▶ SEITE
Gasaustritt an stillgelegtem Bergwerk: Boten aus der Tiefe

Im niedersächsischen Lehrte zeigt sich ein seltsames Phänomen: In einem Bach steigen Gasblasen auf. Führt die Flutung eines Kali-Bergwerks zu Gefahr?

Blasen steigen aus einem Bach auf

Putziges Blubbern oder gefährlicher Laugenaustritt? Gasbildung am Lehrter Bach Foto: Georg Beu/Bürgerinitiative Umwelt Uetze

OSNABRÜCK taz | Auf den ersten Blick sieht der Lehrter­ Bach ganz harmlos aus. Aber neben der Straße Köhlerheide zeigt sich ein seltsames Phänomen: Gasblasen steigen von seinem Grund auf, seit Anfang November 2021 schon. Normal ist das nicht. Lehrte, das niedersächsische Städtchen kurz vor Hannover, hat ein Problem.

Georg Beu, Vorstandsmitglied der Bürgerinitiative Umwelt Uetze, hat einen Verdacht, wo die Ursache liegt: im Bergwerk Bergmannssegen-Hugo des Konzerns K+S, der hier Kalisalze für Düngemittel abgebaut hat. Es liegt unter dem Bach, ist seit 1994 stillgelegt und wird seit 1998 geflutet. Die Gegend ist geprägt von dieser Industrie: Der gewaltige, helle K+S-Kaliberg Sehnde liegt, unüber­sehbar, nur wenige Minuten entfernt.

Seit 40 Jahren befasst sich Beus Bürgerinitiative mit den Aktivitäten von K+S in der Region. Beus Vermutung: Je höher die Salzlauge im Inneren des Bergwerks steigt, desto stärker presst sie die restliche Luft von unten durch die Erdoberfläche. Steigt sie hoch genug, tritt die Lauge selbst aus.

▶ BEREITGESTELLTES MATERIAL
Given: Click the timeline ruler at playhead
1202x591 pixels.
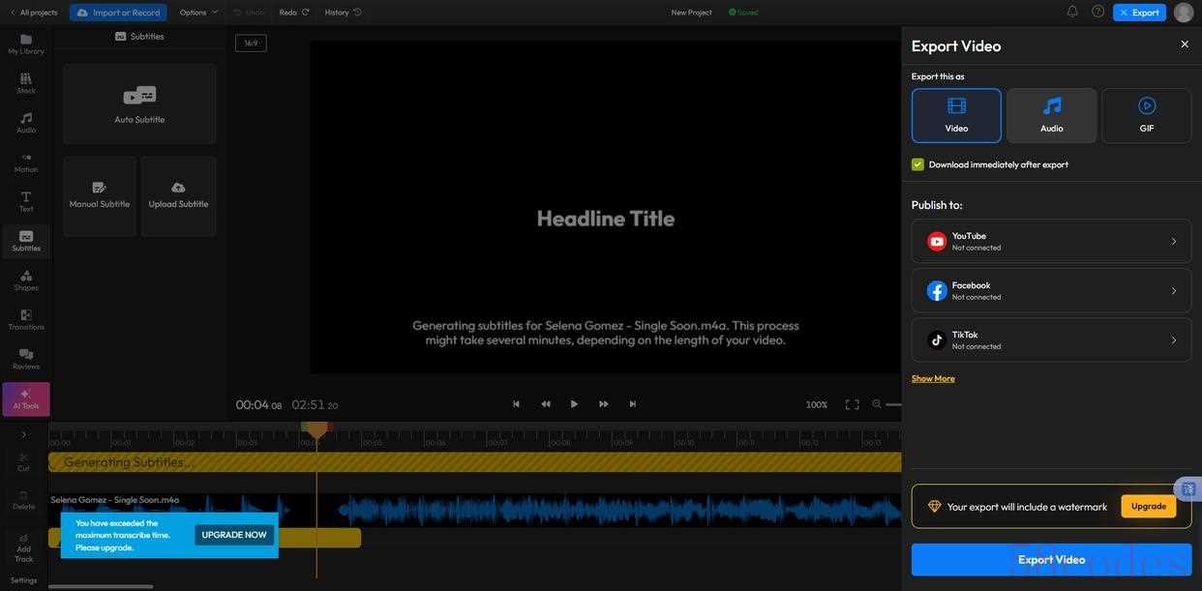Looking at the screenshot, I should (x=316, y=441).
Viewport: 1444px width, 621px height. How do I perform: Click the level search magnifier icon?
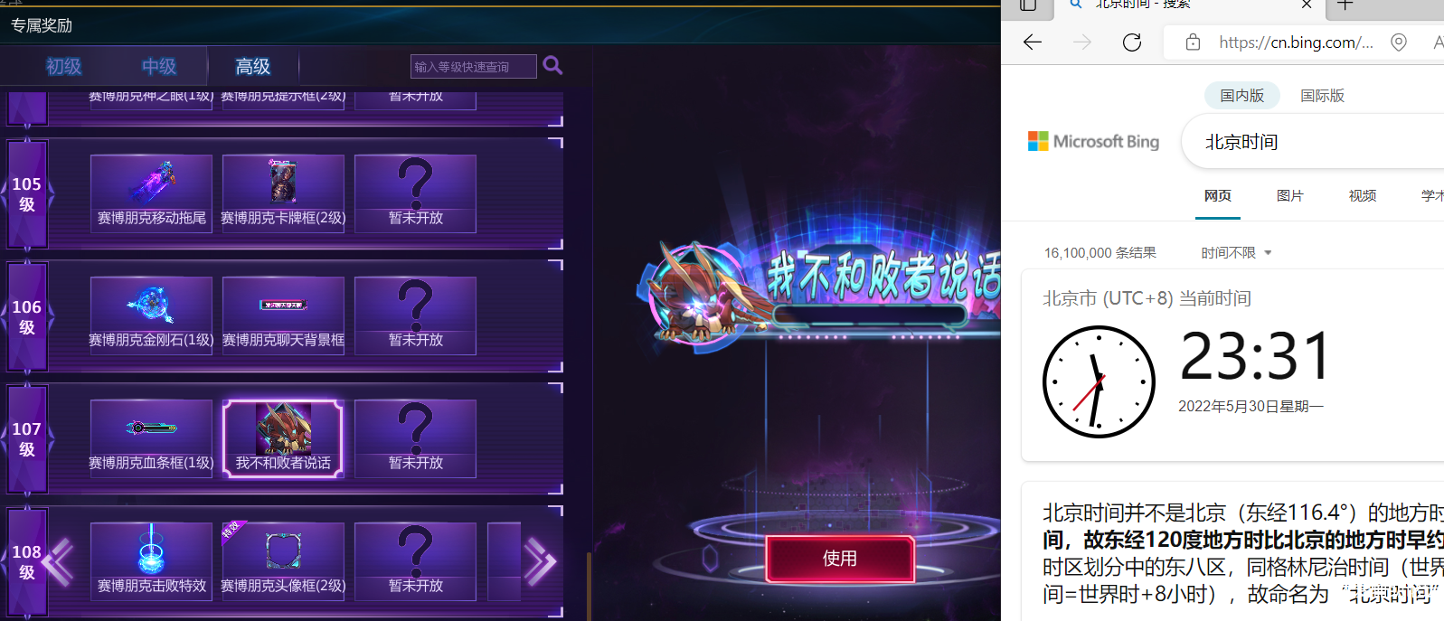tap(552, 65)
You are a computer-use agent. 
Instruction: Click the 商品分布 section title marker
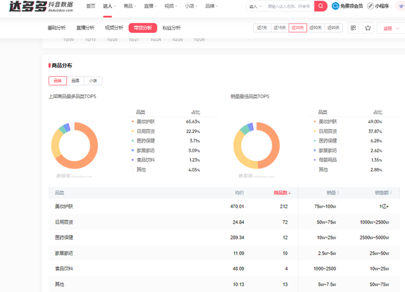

▶ ZU ERLEDIGEN
- 1) Seit welchem Jahr wird das Bergwerk Bergmannssegen-Hugo laut dem Artikel über den Gasaustritt in Lehrte geflutet?
- 2) Schreiben Sie aus dem Artikel über den Gasaustritt in Lehrte die Stelle zwischen „Gasaustritt an stillgelegtem“ und „hat ein Problem.“ einschließlich wortgetreu ab.

▶ ERGEBNISSE JE AUFGABE
- 1) Seit 1998.

- 2)
Gasaustritt an stillgelegtem Bergwerk: Boten aus der Tiefe

Im niedersächsischen Lehrte zeigt sich ein seltsames Phänomen: In einem Bach steigen Gasblasen auf. Führt die Flutung eines Kali-Bergwerks zu Gefahr?

Blasen steigen aus einem Bach auf

Putziges Blubbern oder gefährlicher Laugenaustritt? Gasbildung am Lehrter Bach Foto: Georg Beu/Bürgerinitiative Umwelt Uetze

OSNABRÜCK taz | Auf den ersten Blick sieht der Lehrter­ Bach ganz harmlos aus. Aber neben der Straße Köhlerheide zeigt sich ein seltsames Phänomen: Gasblasen steigen von seinem Grund auf, seit Anfang November 2021 schon. Normal ist das nicht. Lehrte, das niedersächsische Städtchen kurz vor Hannover, hat ein Problem.